Still, there is something just as - perhaps more - momentous facing this Parliament. As far as we know our planet is the sole base for intelligent life. OK, "astrobiology" calculates the odds on life having emerged elsewhere, and evolved to the point of consciousness, but it's all rather speculative. As far as we know, we are the only case, and that makes our survival a matter of truly universal significance. And as a species we do face threats, including a gamma ray burst in our region of the universe (about which we can do nothing) or an asteroid strike (about which we might be able to do something).
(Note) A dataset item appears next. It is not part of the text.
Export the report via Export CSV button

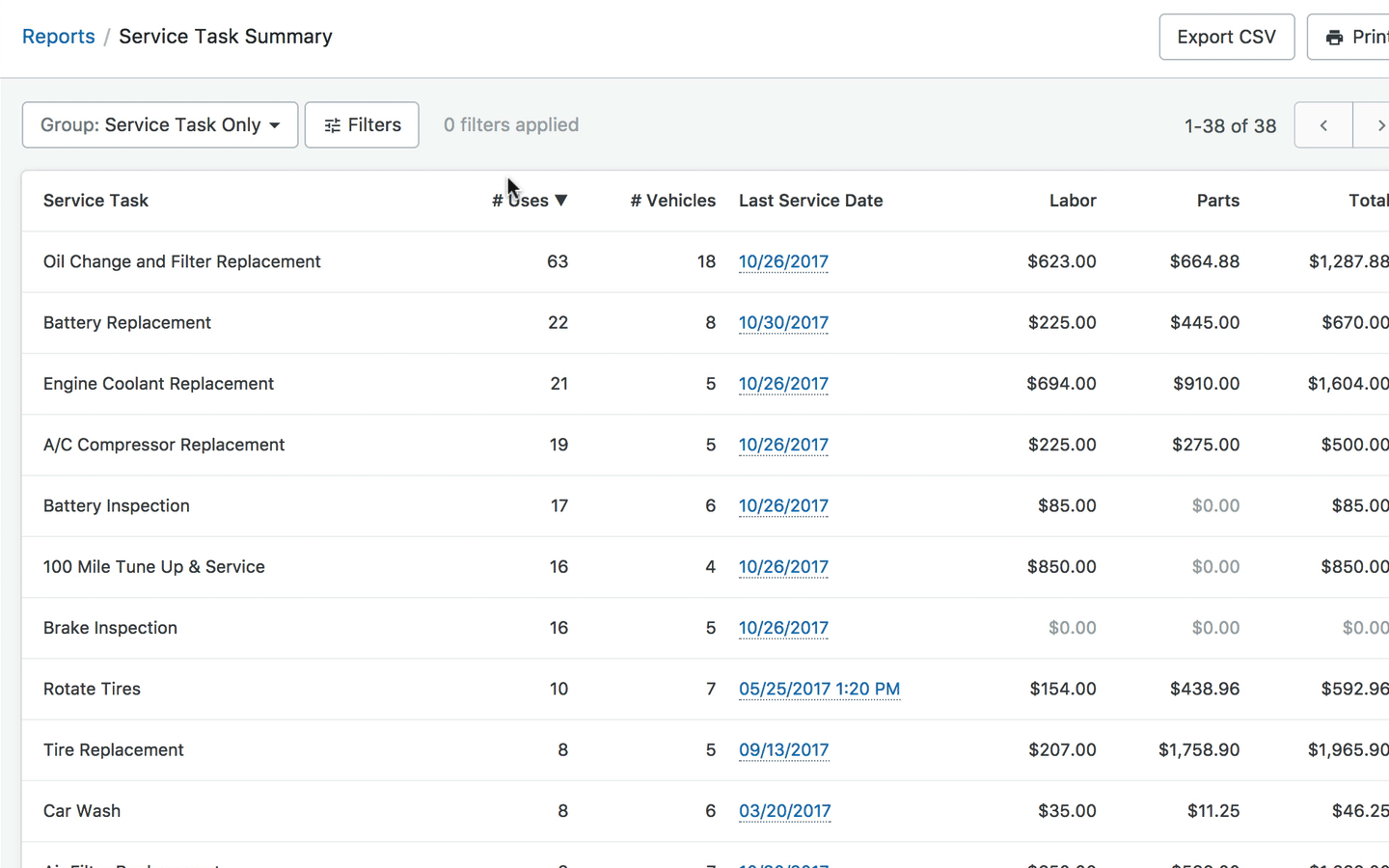1227,37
There is however one threat about which it is possible for Parliament to do a great deal, and to do it within a short period of time, and that is the threat of self-inflicted nuclear extinction.
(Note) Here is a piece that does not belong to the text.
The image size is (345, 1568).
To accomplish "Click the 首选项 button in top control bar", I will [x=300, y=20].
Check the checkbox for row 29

What Parliament could do is to reject the government's policy of committing the UK to a renewed Trident submarine-based ballistic missile system. Instead we could put our existing system on the table and live up to our commitments under the 1968 Non-Proliferation Treaty to "pursue negotiations in good faith on effective methods relating to the cessation of the nuclear arms race at an early date and to nuclear disarmament, and on a treaty on general and complete disarmament under strict and effective international control".
A White Paper was published in December and a decision is expected perhaps early next month. There is no doubt where the government's preferences lie, and the absence of any meaningful public debate is - to repeat a phrase from another blog - not so much a policy failure as a policy outcome. In the last few days Enfield Civil Society Forum (of which Enfield and the Barnets UNA is a part) has lobbied all the Enfield MPs on this most vital of issues. Did we change any minds? We don't know, but what we do know is that MPs respond to representations from constituents. Time is short. Email your MP today. Tell her or him what you think about extending our nuclear identity into an indefinite future.
And by the way, isn't there an irony in the fact that as we try to take guns out of urban youth culture in South London and other cities, our government is reaching for the biggest gun of all?